TASK REQUIREMENTS >> For the data below, count the lines that have the string "give" and state that number by itself.

INFORMATION >>
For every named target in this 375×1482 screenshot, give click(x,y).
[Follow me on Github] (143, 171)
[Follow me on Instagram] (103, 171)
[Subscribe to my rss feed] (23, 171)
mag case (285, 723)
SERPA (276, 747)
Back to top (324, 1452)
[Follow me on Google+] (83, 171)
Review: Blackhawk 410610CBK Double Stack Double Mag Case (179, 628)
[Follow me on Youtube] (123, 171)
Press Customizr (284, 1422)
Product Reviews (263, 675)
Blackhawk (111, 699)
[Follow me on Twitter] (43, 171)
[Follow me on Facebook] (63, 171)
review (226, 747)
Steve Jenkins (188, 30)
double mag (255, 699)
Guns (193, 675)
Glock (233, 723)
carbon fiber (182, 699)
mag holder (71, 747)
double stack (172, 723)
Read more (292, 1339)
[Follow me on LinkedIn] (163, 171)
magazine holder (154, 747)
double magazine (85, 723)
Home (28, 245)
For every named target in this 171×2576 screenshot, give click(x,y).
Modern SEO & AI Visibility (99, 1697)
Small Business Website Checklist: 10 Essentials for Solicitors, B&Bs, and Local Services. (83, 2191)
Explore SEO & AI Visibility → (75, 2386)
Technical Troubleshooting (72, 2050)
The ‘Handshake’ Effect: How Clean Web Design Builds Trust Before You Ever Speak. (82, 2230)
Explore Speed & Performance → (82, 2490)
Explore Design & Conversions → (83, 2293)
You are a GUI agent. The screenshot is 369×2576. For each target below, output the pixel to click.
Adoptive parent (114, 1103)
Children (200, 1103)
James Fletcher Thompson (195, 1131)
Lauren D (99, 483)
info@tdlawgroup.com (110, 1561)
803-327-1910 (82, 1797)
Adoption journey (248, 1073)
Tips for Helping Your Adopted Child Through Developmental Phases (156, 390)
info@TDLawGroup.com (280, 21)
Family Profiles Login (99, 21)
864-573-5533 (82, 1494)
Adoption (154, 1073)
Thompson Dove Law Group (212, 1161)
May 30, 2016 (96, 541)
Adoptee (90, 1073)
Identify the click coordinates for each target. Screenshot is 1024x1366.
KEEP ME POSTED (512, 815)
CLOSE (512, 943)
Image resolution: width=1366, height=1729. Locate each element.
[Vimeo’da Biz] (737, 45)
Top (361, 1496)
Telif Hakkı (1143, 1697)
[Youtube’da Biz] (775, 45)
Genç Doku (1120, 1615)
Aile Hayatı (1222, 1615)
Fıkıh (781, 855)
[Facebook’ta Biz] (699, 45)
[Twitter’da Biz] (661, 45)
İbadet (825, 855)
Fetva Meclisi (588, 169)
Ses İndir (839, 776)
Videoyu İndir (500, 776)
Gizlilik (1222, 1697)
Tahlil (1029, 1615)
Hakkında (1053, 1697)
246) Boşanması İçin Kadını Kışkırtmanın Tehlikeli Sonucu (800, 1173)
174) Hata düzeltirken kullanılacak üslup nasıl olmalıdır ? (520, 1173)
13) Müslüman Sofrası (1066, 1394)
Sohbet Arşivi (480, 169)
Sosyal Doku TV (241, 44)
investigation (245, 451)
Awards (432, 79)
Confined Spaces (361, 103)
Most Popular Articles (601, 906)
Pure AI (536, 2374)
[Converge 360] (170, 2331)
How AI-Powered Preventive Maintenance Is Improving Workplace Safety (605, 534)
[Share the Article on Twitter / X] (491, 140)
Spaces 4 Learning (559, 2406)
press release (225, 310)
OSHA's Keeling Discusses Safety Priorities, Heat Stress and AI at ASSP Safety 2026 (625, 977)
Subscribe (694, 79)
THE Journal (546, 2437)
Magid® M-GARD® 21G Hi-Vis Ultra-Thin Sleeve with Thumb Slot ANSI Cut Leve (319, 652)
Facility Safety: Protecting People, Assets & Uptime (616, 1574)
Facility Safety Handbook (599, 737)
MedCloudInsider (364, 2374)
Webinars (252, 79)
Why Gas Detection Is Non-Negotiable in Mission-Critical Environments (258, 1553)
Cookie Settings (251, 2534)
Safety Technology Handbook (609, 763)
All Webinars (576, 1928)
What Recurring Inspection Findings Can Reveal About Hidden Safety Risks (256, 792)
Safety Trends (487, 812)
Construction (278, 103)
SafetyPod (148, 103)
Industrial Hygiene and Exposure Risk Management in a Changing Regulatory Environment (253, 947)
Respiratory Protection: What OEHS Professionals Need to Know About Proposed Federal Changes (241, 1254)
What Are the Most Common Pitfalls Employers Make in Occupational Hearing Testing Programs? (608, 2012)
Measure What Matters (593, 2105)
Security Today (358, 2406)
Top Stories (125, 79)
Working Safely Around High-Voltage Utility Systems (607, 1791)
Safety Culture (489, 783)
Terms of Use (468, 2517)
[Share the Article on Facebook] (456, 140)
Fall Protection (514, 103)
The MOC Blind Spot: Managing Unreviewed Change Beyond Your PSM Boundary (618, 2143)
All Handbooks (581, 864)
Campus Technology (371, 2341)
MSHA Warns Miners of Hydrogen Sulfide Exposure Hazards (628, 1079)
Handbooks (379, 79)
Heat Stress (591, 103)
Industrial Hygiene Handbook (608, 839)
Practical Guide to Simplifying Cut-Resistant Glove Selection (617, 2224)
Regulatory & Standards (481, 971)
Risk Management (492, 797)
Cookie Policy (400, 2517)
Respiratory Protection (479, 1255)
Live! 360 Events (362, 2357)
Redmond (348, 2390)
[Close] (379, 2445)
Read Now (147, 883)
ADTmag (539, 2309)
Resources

SOLUTION TO THIS PROBLEM >> 2